Unternehmenswachstum durch Inbound Marketing

Die Klassische Werbung rückt immer mehr in den Hintergrund und auch das Marketing entwickelt sich immer wieder neu. Immer mehr Menschen in Deutschland versuchen der aggressiven Werbung aus dem Weg zu gehen. Sei es die Fernsehwerbung, wo umgeschaltet wird, die Werbebriefe, die ungeöffnet entsorgt werden oder die Webseiten, die direkt verlassen werden, weil man sich vor Werbung kaum retten kann.

Foto: geralt/pixabay.com

In der heutigen Zeit muss man sich in seine Kunden hineinversetzen und die Werbe neugestalten. Die eben genannten Methoden können unter dem Begriff >>Outbound Marketing<< zusammengefasst werden. Im Folgenden wird das genaue Gegenteil, das >>Inbound Marketing<< erläutert und was es damit auf sich hat.

Die Definition von Inbound Marketing

Inbound Marketing ist genau das Gegenteil von Outbound Marketing. Hierbei wird nicht versucht den Kunden mit Werbung voll zu spammen, sondern es wird versucht, dass der Kunden einen selbstständig findet, ohne, dass die Werbung zu penetrant ist.

Der Ablauf von Inbound Marketing

Das Inbound Marketing wird grob in drei verschiedene Phasen unterteilt.
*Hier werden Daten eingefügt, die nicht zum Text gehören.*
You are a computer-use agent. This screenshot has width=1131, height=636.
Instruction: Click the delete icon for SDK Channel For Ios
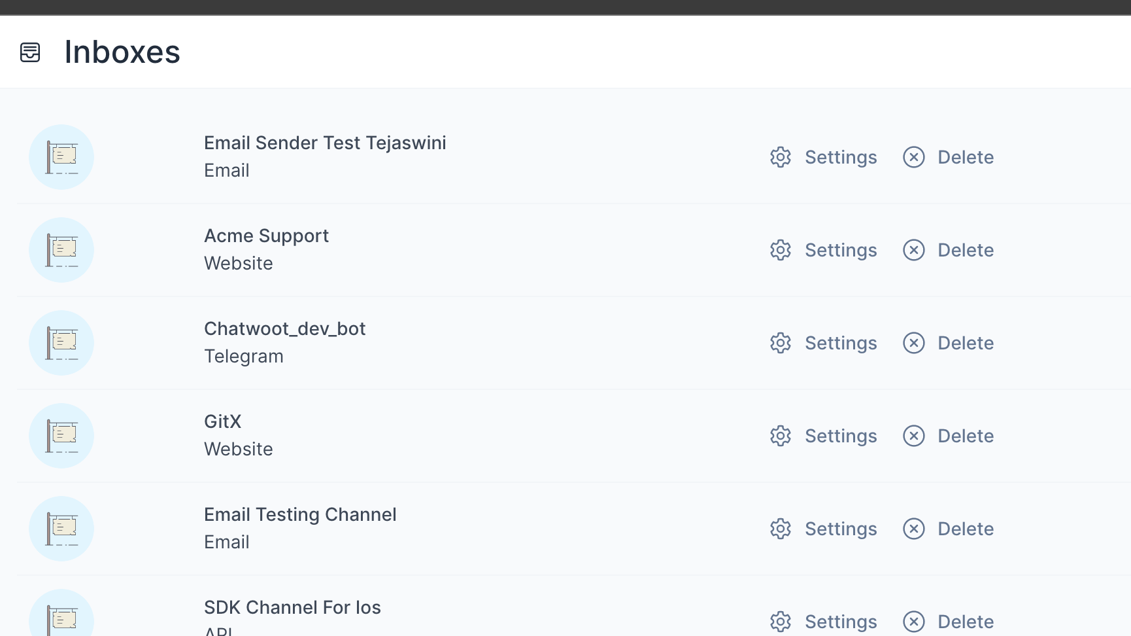click(914, 622)
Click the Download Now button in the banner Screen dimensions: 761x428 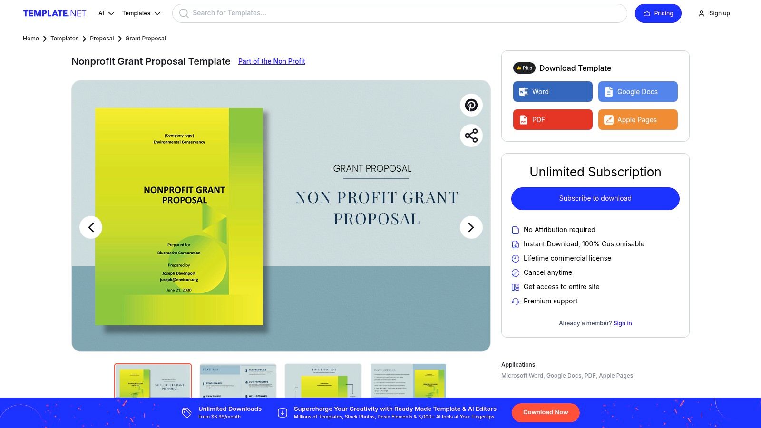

Das Anziehen, das Konvertieren und der Abschluss.

1 – Anziehen

Für die Anziehungsphase ist erst einmal wichtig zu wissen, wer überhaupt die eigene Zielgruppe ist. Denn man möchte ja nicht Menschen anziehen, die nicht zu 100 % zum Produkt passen. Kunden können angezogen werden, in dem man z. B. einen Blog betreibt mit hochwertigen Inhalten. Diese sollten natürlich kostenlos sein. Wenn der Inhalt wirklich gut ist, werden die potenziellen Kunden sich automatisch weiter auf der Unternehmenswebseite umschauen. Gastbeiträge bei anderen Influencern und Suchmaschinenoptimierung können ebenfalls ungemein helfen, um schneller gesehen zu werden.

2 – Konvertieren

Die zweite Phase ist eine der anspruchsvollsten. Denn hier muss dafür gesorgt werden, dass der Nutzer auch bei einem bleibt. Um den Nutzer kontaktieren zu dürfen muss man dafür sorgen, dass dieser seine Kontaktdaten (min. die E-Mail-Adresse) hinterlässt. Dies kann mittels Call-to-Action Buttons geschehen. Aber ein Nutzer wird zu 90 % nicht einfach so seine E-Mail-Adresse hinterlegen.

Ist man beispielsweise ein Fotograf und verkauft auch Videotrainings, so kann man auf seinen Webseiten einen Bereich hinterlegen, wo der Nutzer sich für den Newsletter anmelden kann mit seinen Kontaktdaten und gleichzeitig verspricht man, dass er dadurch direkt einen Teil des Videotrainings (vielleicht 2-3 Kapitel) kostenlos erhält.

3 – Abschluss

In der letzten Phase soll dafür gesorgt werden, dass der neue Nutzer auch ein Kunde wird. Immerhin hat er sich jetzt schon einmal in den Newsletter Verteiler eingetragen. Jetzt muss mit hochwertigen und spannenden Inhalten nur noch dafür gesorgt werden, dass der Nutzer weiterhin Interesse hat und z. B. ein Videotraining kauft.

Neue kostenlose Inhalte sollten jetzt kontinuierlich kommen. Beim Newsletter ist es auch wichtig, dass nicht Haufenweise Mails kommen, sondern, dass dieser nur in gewissen Abständen kommt. Auch sollte er nicht nur mit Bildern vollgekleistert sein, sondern Text enthalten, der den Nutzer direkt anspricht.

Auf externe Hilfe setzen

Gerade wer noch relativ neu im Online Marketing unterwegs ist, hat meistens nicht genug Zeit dafür und besitzt noch nicht die Erfahrung. Hier gibt es verschiedene externe Agenturen für, die bereits jahrelange Erfahrung besitzen und die nötigen Kontakte.